I tested both macOS 10.6.8 and macOS 10.7.5 in a VM with ATI Radeon HD 6450 GPU. I can confirm that VSMC and WEG load fine there. I can also confirm that patching getProperty in XNU by WEG works with the new Lilu. I do not think there is anything to patch kext-wise, because in both 10.6 and 10.7 AMDRadeonX3000.kext was ATIRadeonX3000.kext, so WEG did not know about it.
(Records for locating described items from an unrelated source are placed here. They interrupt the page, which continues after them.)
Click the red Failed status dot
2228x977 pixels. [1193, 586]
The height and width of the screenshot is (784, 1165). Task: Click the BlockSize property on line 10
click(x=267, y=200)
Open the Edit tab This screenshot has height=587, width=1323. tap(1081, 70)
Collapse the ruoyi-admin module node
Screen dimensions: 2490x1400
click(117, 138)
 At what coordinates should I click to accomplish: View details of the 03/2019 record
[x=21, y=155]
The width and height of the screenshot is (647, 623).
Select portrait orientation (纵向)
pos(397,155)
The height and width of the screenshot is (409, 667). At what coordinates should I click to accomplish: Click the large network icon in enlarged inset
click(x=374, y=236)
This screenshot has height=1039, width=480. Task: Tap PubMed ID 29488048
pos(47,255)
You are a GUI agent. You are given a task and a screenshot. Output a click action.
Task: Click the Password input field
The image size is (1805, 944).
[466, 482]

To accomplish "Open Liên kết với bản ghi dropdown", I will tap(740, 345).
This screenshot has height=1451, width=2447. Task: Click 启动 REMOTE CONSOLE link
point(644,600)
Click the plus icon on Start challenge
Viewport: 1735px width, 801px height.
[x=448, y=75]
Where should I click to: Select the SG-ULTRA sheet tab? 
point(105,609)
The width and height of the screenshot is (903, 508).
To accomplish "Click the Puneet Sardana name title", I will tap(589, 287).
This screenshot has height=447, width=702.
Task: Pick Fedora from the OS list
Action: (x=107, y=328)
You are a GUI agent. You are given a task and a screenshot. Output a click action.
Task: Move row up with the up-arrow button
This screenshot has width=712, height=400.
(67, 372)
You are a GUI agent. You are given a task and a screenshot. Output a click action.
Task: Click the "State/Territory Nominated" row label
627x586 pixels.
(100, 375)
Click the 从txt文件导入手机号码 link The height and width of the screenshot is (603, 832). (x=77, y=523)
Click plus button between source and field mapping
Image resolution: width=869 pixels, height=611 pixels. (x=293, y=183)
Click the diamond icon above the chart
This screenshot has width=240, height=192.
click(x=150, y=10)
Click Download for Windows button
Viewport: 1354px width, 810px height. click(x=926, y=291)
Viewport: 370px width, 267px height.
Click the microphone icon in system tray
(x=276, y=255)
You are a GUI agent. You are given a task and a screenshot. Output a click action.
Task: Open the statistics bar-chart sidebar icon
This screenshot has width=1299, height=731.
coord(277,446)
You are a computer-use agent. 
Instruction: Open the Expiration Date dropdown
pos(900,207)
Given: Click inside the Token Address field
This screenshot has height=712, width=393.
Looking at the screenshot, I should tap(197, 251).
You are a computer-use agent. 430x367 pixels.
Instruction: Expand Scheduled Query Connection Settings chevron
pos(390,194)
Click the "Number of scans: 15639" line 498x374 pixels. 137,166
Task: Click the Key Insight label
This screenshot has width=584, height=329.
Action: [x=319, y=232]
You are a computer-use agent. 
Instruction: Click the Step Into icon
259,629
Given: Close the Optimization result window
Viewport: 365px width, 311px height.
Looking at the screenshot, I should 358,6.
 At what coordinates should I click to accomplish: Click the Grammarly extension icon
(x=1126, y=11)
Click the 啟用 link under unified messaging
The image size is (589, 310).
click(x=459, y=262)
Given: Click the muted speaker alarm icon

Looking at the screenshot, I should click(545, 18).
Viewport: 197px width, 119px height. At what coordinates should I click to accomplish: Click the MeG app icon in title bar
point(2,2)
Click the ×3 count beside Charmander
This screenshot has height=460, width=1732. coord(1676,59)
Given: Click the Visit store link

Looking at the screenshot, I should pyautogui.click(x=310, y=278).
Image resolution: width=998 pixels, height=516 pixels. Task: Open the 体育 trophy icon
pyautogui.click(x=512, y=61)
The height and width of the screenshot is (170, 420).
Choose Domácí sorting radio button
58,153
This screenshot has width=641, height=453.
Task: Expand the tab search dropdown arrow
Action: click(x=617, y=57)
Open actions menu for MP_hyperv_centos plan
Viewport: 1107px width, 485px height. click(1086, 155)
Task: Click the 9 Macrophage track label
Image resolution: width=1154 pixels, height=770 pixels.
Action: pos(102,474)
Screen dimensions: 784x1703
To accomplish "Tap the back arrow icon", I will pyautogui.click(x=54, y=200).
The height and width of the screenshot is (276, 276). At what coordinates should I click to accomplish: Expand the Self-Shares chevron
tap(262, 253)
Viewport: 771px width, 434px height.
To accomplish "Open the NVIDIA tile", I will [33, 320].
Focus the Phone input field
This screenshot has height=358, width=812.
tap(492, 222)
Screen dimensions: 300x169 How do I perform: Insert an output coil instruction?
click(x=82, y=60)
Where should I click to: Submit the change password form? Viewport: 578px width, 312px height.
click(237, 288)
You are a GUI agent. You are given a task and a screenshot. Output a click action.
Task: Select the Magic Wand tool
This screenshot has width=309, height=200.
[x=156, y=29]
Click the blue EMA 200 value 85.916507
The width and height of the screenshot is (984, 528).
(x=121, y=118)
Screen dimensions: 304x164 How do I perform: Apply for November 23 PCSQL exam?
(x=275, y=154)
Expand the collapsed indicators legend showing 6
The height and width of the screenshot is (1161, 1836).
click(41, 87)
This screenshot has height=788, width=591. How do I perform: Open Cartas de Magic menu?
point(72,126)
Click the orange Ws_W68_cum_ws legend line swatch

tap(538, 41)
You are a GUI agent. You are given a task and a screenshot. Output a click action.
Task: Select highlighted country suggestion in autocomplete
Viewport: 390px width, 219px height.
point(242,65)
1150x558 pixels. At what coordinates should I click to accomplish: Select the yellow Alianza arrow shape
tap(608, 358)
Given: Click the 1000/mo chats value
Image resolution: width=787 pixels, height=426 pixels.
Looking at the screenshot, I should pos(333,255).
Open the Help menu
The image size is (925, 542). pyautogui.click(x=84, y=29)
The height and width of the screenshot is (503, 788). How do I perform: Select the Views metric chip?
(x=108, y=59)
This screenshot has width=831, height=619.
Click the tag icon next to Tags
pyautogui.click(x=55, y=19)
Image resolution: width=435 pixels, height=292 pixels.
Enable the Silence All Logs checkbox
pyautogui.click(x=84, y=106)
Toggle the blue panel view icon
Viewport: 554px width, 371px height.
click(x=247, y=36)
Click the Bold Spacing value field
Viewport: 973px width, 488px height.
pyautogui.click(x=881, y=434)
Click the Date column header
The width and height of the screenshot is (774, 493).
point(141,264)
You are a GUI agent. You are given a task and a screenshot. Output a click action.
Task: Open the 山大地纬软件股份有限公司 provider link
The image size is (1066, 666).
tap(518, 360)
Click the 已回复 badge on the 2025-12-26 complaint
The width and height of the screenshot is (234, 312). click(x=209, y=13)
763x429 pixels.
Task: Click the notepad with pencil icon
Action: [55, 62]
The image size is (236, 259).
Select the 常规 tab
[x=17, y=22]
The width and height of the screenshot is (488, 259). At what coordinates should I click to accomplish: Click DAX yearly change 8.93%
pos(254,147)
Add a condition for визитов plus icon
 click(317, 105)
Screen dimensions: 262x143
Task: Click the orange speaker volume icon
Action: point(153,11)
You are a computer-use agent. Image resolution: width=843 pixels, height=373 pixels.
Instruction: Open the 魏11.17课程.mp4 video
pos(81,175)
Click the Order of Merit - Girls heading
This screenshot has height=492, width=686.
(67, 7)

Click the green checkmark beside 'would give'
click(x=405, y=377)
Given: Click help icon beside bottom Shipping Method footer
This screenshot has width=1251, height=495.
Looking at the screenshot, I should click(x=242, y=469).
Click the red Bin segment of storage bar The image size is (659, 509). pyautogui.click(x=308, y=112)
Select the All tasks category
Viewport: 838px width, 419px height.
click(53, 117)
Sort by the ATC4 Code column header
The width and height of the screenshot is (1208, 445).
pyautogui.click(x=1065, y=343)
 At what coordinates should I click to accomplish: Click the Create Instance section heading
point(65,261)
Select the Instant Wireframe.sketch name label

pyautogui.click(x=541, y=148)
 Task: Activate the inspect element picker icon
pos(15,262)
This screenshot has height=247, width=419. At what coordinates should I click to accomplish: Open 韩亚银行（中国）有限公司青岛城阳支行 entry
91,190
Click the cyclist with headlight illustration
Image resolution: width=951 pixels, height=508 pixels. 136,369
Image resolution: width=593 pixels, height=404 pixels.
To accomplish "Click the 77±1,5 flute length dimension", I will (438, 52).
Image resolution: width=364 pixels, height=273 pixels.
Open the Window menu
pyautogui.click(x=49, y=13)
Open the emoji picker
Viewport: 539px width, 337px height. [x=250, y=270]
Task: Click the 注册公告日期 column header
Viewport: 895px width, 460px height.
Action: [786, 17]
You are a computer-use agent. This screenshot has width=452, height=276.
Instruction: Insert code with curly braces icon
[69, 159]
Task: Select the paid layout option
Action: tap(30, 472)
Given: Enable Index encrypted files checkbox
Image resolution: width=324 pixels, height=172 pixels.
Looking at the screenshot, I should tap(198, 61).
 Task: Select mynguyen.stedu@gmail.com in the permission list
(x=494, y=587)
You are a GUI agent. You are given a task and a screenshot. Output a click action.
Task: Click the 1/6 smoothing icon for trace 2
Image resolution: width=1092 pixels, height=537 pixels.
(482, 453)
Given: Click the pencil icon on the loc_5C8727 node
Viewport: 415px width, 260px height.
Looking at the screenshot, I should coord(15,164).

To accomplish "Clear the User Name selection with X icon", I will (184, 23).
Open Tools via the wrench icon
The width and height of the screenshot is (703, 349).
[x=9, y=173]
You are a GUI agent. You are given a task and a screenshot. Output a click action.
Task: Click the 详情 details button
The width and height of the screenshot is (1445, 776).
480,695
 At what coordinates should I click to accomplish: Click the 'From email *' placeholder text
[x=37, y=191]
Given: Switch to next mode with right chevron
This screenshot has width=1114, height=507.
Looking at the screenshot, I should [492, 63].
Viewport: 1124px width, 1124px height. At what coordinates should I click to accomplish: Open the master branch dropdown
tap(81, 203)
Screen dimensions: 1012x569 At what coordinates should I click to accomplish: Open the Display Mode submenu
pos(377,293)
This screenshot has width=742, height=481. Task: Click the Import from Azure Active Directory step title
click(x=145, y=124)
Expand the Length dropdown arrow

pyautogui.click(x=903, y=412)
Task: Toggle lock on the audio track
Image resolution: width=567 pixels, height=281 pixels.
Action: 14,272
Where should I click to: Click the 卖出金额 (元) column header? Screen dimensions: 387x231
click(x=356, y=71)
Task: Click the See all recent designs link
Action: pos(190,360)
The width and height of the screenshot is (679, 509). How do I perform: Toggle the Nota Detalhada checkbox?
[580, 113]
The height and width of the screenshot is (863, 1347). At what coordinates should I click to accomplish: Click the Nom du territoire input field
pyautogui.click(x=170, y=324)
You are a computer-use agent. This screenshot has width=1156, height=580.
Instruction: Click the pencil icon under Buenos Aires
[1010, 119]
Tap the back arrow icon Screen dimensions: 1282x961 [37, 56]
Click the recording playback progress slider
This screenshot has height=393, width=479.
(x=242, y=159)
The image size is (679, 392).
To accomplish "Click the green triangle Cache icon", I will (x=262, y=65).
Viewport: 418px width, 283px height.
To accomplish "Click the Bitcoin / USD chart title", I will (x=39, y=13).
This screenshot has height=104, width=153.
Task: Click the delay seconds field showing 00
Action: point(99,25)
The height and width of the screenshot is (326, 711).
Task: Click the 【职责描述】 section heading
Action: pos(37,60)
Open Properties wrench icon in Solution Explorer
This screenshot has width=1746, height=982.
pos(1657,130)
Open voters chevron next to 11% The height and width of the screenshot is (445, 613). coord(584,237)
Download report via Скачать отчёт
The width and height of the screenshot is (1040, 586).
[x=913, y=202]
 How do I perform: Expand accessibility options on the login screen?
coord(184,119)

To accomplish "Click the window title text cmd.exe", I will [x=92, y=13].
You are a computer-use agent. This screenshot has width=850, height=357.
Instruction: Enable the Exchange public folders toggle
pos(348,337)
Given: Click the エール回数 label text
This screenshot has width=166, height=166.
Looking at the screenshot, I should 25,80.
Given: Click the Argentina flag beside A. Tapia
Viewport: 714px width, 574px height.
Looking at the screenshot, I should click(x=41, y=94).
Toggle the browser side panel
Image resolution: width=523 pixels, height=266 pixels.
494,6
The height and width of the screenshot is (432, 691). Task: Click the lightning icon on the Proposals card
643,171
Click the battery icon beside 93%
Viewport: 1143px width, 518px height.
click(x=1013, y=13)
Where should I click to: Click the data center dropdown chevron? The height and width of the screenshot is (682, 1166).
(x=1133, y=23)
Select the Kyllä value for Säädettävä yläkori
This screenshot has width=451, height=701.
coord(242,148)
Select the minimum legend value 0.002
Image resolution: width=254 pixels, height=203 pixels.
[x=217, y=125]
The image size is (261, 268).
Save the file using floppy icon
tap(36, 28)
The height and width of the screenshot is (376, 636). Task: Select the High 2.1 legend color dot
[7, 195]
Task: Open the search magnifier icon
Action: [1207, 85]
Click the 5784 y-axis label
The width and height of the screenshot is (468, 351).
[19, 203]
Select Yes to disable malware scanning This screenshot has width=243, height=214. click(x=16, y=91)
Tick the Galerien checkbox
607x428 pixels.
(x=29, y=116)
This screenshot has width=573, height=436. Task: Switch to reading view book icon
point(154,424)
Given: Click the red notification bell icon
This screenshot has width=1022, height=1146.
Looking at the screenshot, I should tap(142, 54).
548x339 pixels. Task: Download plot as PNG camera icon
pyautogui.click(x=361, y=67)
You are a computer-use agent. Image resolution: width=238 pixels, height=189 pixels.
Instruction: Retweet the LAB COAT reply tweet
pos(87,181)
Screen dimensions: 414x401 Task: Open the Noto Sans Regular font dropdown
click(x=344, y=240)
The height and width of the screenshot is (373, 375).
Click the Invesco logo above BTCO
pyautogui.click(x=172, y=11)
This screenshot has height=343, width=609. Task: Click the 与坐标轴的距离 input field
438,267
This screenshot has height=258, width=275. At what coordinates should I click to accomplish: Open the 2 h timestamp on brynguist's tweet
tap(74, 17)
I think this patch should be safe to merge. Could you handle that please? Will need to update the changelog and release planning.

[averycblack]

Will do

[luchina-gabriel]

Excellent!!!

I tested it here with macOS Tahoe 26.2 using various setups, and one in particular using an RX 6900 XT (Device ID 73AF, which requires FakeID for 73BF) and the installation worked perfectly, no longer needing to temporarily disable WhateverGreen during the macOS Tahoe installation.

Another thing I noticed that solved the problem was installing macOS Tahoe 26.2 with the AMFIPass.kext (1.4.1) kext and the set of 3 kexts to activate BCM94360 (IO80211FamilyLegacy.kext, IOSkywalkFamily.kext and AirPortBrcmNIC.kext) also enabled.